I think just being empathetic is one of the ways, and education as well. There are also many books, podcasts, websites that people can go to better understand that this is way deeper than what’s on the surface.
Q: What’s been your experience of being part of the young Black community in El Paso?
It’s been interesting. I grew up really being the only Black person in my class. You kind of always feel like you’re the odd one out, because nobody really looks like you.
There’s a language barrier there as well. I wish I knew Spanish, but I don’t. Sometimes there’s a feeling of being left out because you don’t know the language.
It hasn’t been terrible or anything like that. But I feel like it can get better now, with the pandemic and everything going on. El Pasoans really want to be allies in this situation.
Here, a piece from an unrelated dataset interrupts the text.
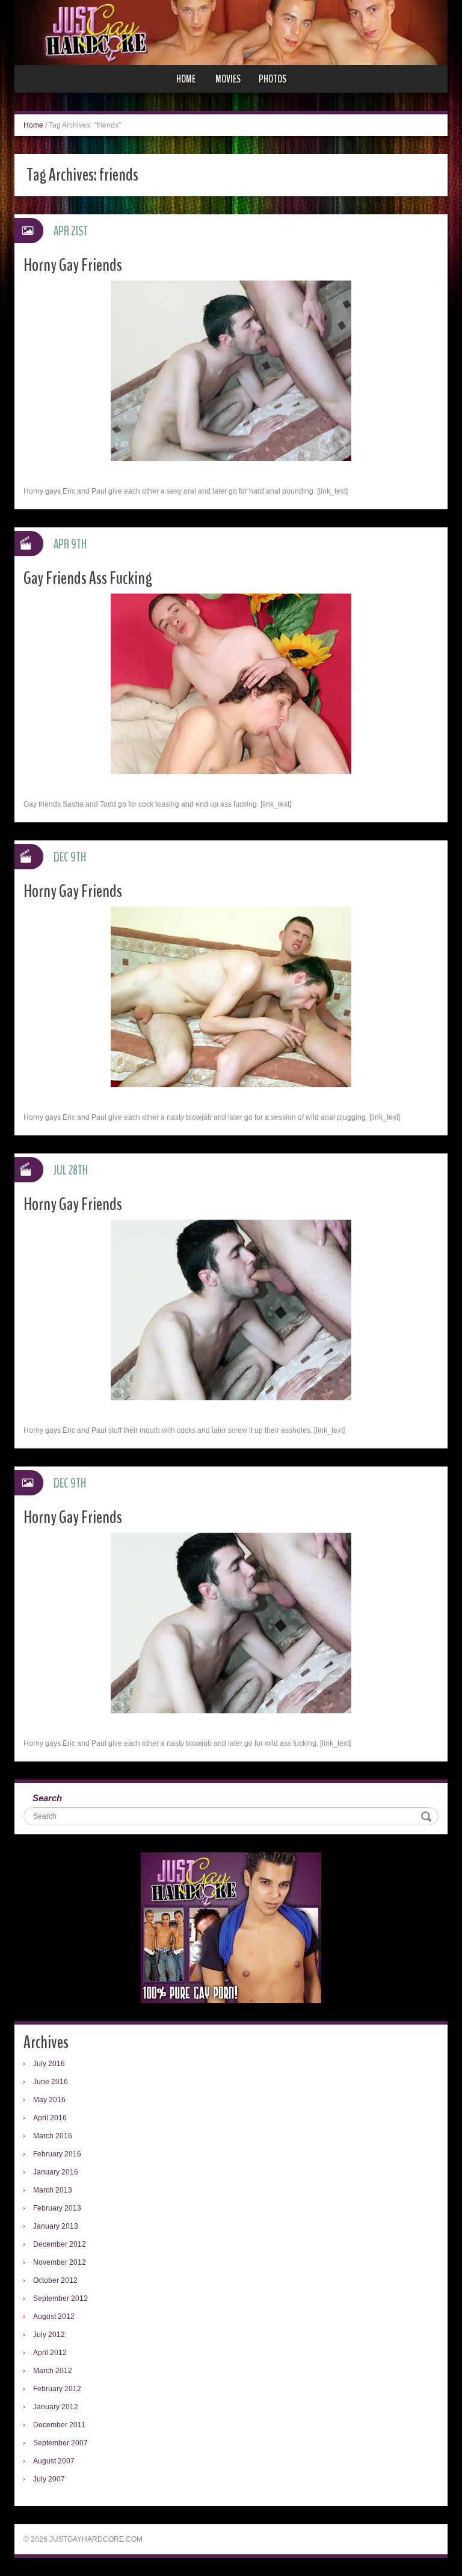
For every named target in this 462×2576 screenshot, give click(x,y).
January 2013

What’s interesting about El Paso is that it’s a minority-majority city. I think there were some El Pasoans who might have thought El Paso’s not racist; how could they be racist? But I’m a minority here. There’s not a lot of people who look like me.
But when there are El Pasoans that can understand that, then it’s like, OK. Maybe everyone can take a look at ourselves and say, what can we do better?
For the Black community, too, we’re starting to see that El Pasoans do want to be on our side and help us. It’s not just the Black community, but the El Paso community as a whole.